▸ Exercise goal
The required output is the exact run of lines below that opens at the line with "Hľadať (22, 60)" and closes at the line with "Mitigation Agent (13, 2474)".

=-=-=

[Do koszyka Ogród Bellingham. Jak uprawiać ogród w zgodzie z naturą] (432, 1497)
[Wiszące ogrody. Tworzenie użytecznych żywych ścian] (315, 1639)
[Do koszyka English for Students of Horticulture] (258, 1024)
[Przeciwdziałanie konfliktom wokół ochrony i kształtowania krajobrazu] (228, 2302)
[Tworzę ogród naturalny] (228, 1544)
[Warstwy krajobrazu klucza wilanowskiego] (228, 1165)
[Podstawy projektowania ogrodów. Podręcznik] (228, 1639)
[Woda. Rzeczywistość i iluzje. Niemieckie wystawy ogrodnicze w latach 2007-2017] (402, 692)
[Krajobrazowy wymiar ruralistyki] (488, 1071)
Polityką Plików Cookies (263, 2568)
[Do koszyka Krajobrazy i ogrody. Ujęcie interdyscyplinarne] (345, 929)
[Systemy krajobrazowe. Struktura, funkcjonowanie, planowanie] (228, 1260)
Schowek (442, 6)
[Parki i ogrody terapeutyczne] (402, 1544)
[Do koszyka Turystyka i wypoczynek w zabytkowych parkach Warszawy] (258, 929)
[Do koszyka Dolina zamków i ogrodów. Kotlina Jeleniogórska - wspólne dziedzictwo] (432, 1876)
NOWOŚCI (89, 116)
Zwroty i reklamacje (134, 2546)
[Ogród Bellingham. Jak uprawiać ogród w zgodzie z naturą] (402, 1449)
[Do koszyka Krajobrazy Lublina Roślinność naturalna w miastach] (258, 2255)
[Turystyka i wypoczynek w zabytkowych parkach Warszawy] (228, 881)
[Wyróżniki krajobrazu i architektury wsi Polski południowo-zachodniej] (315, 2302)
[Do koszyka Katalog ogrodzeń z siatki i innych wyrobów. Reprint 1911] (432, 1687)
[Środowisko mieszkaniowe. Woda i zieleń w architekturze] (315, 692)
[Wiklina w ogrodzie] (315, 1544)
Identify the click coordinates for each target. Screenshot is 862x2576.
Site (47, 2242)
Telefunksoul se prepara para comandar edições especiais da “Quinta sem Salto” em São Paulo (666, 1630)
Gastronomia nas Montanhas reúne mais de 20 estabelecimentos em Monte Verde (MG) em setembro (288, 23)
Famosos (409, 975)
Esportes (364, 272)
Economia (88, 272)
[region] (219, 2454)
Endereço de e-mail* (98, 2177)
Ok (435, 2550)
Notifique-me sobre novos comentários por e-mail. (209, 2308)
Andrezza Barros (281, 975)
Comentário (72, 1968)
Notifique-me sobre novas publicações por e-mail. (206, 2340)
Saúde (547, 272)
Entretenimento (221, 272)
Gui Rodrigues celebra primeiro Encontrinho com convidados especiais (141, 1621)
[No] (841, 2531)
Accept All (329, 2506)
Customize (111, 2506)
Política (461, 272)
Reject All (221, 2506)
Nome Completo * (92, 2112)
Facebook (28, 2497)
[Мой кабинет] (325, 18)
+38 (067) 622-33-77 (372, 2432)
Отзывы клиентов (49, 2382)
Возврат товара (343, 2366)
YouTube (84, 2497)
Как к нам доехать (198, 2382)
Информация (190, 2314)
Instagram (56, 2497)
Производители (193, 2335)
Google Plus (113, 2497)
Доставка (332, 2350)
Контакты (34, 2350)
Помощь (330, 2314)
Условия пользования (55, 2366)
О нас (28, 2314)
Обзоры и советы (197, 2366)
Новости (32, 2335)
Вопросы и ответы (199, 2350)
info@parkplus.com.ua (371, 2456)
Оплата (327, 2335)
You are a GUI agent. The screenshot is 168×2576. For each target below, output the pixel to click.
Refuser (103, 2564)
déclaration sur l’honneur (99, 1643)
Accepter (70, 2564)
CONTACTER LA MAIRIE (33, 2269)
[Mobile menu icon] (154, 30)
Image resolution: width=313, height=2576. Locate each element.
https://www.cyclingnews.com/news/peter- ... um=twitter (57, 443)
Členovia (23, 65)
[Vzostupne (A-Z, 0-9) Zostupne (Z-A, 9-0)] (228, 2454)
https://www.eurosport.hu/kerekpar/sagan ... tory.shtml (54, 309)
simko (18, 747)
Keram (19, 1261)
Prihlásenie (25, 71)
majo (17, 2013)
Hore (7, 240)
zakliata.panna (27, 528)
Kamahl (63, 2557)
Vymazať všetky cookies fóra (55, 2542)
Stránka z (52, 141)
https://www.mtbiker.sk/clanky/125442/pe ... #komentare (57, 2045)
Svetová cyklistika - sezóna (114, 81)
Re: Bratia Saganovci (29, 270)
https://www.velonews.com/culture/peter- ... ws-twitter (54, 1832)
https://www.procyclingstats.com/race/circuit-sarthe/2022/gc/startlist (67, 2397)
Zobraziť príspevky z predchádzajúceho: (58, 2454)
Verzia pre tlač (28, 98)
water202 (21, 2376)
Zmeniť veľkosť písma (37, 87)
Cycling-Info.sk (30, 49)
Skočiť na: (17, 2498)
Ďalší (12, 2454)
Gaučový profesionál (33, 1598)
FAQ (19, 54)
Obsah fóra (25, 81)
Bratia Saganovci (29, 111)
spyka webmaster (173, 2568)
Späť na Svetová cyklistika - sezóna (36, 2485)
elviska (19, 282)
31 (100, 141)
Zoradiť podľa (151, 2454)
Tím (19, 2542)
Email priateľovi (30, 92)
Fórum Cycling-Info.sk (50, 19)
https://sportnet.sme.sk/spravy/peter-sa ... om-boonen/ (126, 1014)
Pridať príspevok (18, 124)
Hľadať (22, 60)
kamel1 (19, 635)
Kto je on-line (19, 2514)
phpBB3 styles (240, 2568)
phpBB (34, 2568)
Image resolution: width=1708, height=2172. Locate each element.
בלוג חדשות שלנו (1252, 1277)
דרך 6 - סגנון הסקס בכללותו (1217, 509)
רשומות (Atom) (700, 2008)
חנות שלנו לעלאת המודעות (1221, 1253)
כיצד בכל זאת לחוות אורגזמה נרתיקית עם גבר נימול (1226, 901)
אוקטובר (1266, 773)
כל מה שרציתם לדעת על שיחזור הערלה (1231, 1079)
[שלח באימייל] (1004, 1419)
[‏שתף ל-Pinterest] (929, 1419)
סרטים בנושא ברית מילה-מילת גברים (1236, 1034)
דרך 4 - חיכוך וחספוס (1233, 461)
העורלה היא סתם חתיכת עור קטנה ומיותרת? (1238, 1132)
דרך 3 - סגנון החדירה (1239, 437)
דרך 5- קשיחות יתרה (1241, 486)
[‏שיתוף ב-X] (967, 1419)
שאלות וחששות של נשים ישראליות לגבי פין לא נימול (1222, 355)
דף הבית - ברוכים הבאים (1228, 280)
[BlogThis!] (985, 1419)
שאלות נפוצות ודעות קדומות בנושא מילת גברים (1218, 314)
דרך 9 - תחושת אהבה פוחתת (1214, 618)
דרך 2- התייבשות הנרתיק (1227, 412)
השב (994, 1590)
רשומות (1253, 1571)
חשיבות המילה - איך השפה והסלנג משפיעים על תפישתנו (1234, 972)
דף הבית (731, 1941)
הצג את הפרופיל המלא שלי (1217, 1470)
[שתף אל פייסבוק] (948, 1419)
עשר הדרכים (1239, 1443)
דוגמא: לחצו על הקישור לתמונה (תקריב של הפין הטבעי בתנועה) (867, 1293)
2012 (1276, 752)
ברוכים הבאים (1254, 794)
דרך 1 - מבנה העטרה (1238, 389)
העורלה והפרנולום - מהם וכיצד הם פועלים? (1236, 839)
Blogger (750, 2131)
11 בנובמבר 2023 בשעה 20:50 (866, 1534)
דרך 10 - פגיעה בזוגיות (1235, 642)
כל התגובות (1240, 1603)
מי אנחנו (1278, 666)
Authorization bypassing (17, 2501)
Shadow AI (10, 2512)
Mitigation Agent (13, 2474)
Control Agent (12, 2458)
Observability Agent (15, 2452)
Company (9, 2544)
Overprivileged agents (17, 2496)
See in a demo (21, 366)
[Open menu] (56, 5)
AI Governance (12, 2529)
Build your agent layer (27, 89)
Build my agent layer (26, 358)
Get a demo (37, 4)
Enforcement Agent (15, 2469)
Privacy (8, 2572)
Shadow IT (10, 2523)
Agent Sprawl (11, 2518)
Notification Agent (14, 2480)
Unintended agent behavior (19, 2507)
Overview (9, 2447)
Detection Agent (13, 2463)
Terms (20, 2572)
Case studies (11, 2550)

=-=-=

▸ Finished task
Hľadať (22, 60)
kamel1 (19, 635)
Kto je on-line (19, 2514)
phpBB3 styles (240, 2568)
phpBB (34, 2568)
Image resolution: width=1708, height=2172. Locate each element.
בלוג חדשות שלנו (1252, 1277)
דרך 6 - סגנון הסקס בכללותו (1217, 509)
רשומות (Atom) (700, 2008)
חנות שלנו לעלאת המודעות (1221, 1253)
כיצד בכל זאת לחוות אורגזמה נרתיקית עם גבר נימול (1226, 901)
אוקטובר (1266, 773)
כל מה שרציתם לדעת על שיחזור הערלה (1231, 1079)
[שלח באימייל] (1004, 1419)
[‏שתף ל-Pinterest] (929, 1419)
סרטים בנושא ברית מילה-מילת גברים (1236, 1034)
דרך 4 - חיכוך וחספוס (1233, 461)
העורלה היא סתם חתיכת עור קטנה ומיותרת? (1238, 1132)
דרך 3 - סגנון החדירה (1239, 437)
דרך 5- קשיחות יתרה (1241, 486)
[‏שיתוף ב-X] (967, 1419)
שאלות וחששות של נשים ישראליות לגבי פין לא נימול (1222, 355)
דף הבית - ברוכים הבאים (1228, 280)
[BlogThis!] (985, 1419)
שאלות נפוצות ודעות קדומות בנושא מילת גברים (1218, 314)
דרך 9 - תחושת אהבה פוחתת (1214, 618)
דרך 2- התייבשות הנרתיק (1227, 412)
השב (994, 1590)
רשומות (1253, 1571)
חשיבות המילה - איך השפה והסלנג משפיעים על תפישתנו (1234, 972)
דף הבית (731, 1941)
הצג את הפרופיל המלא שלי (1217, 1470)
[שתף אל פייסבוק] (948, 1419)
עשר הדרכים (1239, 1443)
דוגמא: לחצו על הקישור לתמונה (תקריב של הפין הטבעי בתנועה) (867, 1293)
2012 (1276, 752)
ברוכים הבאים (1254, 794)
דרך 1 - מבנה העטרה (1238, 389)
העורלה והפרנולום - מהם וכיצד הם פועלים? (1236, 839)
Blogger (750, 2131)
11 בנובמבר 2023 בשעה 20:50 (866, 1534)
דרך 10 - פגיעה בזוגיות (1235, 642)
כל התגובות (1240, 1603)
מי אנחנו (1278, 666)
Authorization bypassing (17, 2501)
Shadow AI (10, 2512)
Mitigation Agent (13, 2474)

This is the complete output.